Many of the cases of algorithms gone rogue that we know about, could have been stopped by critical reflection earlier in the process. Such reflection however, is unlikely to come introspectively. Despite their best efforts, those developing algorithms will be prone to bias and intellectual lock-in. It is precisely for this reason that quality assurance guidelines don’t work; we cannot grade our own work, or that of people we know really well.
Without a critical audience that opposes algorithms and points out their shortcomings, we will keep hearing about the occasional incident with automated decision making, but never learn of the majority of algorithms which screw-ups never see the light of day. The fostering of such critical audiences meets with its own share of issues. Do we instate an algorithm regulator?
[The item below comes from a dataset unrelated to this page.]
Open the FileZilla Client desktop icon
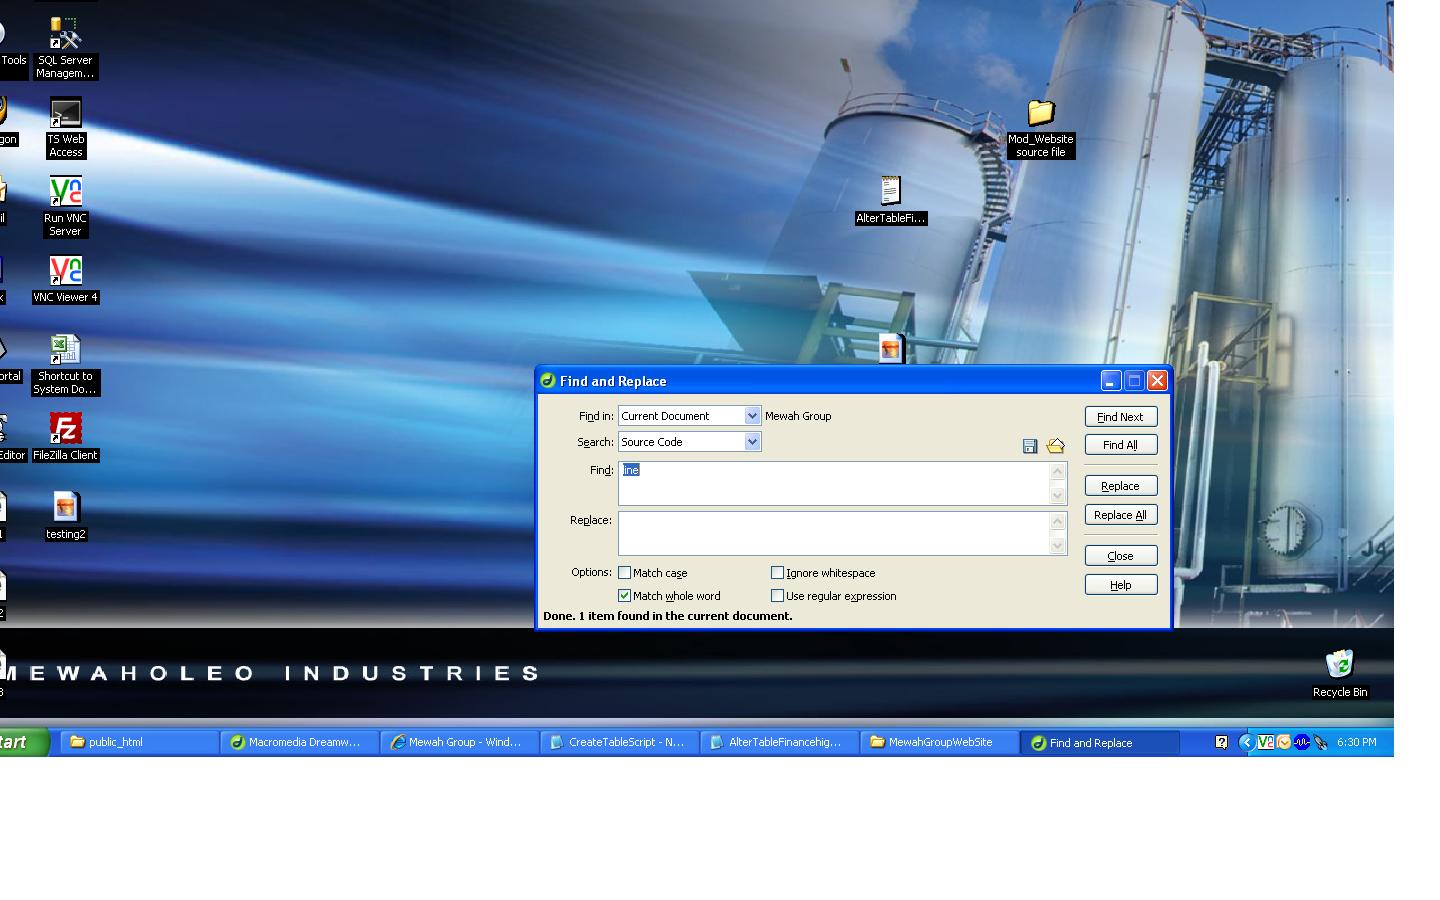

How would it deal with propriety systems, the high costs of reviews, how would it find out where algorithms are used?
These are difficult questions that we need to talk about. The victory over the A-level algorithm is no happy ending. UK universities will likely struggle with increased competition, owing to the cap. And if public officials everywhere don’t start to think more seriously about fostering critical audiences for algorithms , I’m afraid we’ll hear, “F**k the algorithm!” far more often in the future.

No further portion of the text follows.